● **Work instruction**:
Repeat all of the records verbatim.
START Records to process
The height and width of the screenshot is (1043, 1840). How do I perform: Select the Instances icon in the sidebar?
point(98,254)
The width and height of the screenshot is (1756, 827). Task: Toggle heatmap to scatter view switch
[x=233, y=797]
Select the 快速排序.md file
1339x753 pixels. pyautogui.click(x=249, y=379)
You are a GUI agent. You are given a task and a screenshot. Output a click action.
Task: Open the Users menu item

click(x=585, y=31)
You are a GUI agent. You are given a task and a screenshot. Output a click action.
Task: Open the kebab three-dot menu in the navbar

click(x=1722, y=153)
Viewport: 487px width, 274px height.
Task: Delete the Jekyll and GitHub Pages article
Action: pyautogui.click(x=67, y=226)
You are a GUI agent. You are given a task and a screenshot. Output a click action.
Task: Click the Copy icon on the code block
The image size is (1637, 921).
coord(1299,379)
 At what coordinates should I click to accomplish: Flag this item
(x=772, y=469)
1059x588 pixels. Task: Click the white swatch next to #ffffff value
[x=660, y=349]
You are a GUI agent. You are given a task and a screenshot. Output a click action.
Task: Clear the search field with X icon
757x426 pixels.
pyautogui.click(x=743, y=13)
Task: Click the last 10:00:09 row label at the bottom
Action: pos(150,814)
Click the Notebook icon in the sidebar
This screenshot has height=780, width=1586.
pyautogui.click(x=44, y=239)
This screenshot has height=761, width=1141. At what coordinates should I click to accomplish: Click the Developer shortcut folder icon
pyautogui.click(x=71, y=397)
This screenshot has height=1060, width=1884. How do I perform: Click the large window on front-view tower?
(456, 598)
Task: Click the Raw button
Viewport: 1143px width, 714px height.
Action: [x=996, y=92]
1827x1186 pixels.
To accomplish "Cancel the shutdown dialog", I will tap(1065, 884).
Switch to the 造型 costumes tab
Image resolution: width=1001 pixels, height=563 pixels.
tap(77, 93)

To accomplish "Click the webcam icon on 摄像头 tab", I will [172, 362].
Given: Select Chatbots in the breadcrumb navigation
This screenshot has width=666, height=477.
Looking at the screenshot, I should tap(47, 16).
END Records to process
● **Exercise answer**:
The height and width of the screenshot is (1043, 1840). How do I perform: Select the Instances icon in the sidebar?
point(98,254)
The width and height of the screenshot is (1756, 827). Task: Toggle heatmap to scatter view switch
[x=233, y=797]
Select the 快速排序.md file
1339x753 pixels. pyautogui.click(x=249, y=379)
You are a GUI agent. You are given a task and a screenshot. Output a click action.
Task: Open the Users menu item

click(x=585, y=31)
You are a GUI agent. You are given a task and a screenshot. Output a click action.
Task: Open the kebab three-dot menu in the navbar

click(x=1722, y=153)
Viewport: 487px width, 274px height.
Task: Delete the Jekyll and GitHub Pages article
Action: pyautogui.click(x=67, y=226)
You are a GUI agent. You are given a task and a screenshot. Output a click action.
Task: Click the Copy icon on the code block
The image size is (1637, 921).
coord(1299,379)
 At what coordinates should I click to accomplish: Flag this item
(x=772, y=469)
1059x588 pixels. Task: Click the white swatch next to #ffffff value
[x=660, y=349]
You are a GUI agent. You are given a task and a screenshot. Output a click action.
Task: Clear the search field with X icon
757x426 pixels.
pyautogui.click(x=743, y=13)
Task: Click the last 10:00:09 row label at the bottom
Action: pos(150,814)
Click the Notebook icon in the sidebar
This screenshot has height=780, width=1586.
pyautogui.click(x=44, y=239)
This screenshot has height=761, width=1141. At what coordinates should I click to accomplish: Click the Developer shortcut folder icon
pyautogui.click(x=71, y=397)
This screenshot has height=1060, width=1884. How do I perform: Click the large window on front-view tower?
(456, 598)
Task: Click the Raw button
Viewport: 1143px width, 714px height.
Action: [x=996, y=92]
1827x1186 pixels.
To accomplish "Cancel the shutdown dialog", I will tap(1065, 884).
Switch to the 造型 costumes tab
Image resolution: width=1001 pixels, height=563 pixels.
tap(77, 93)

To accomplish "Click the webcam icon on 摄像头 tab", I will [172, 362].
Given: Select Chatbots in the breadcrumb navigation
This screenshot has width=666, height=477.
Looking at the screenshot, I should tap(47, 16).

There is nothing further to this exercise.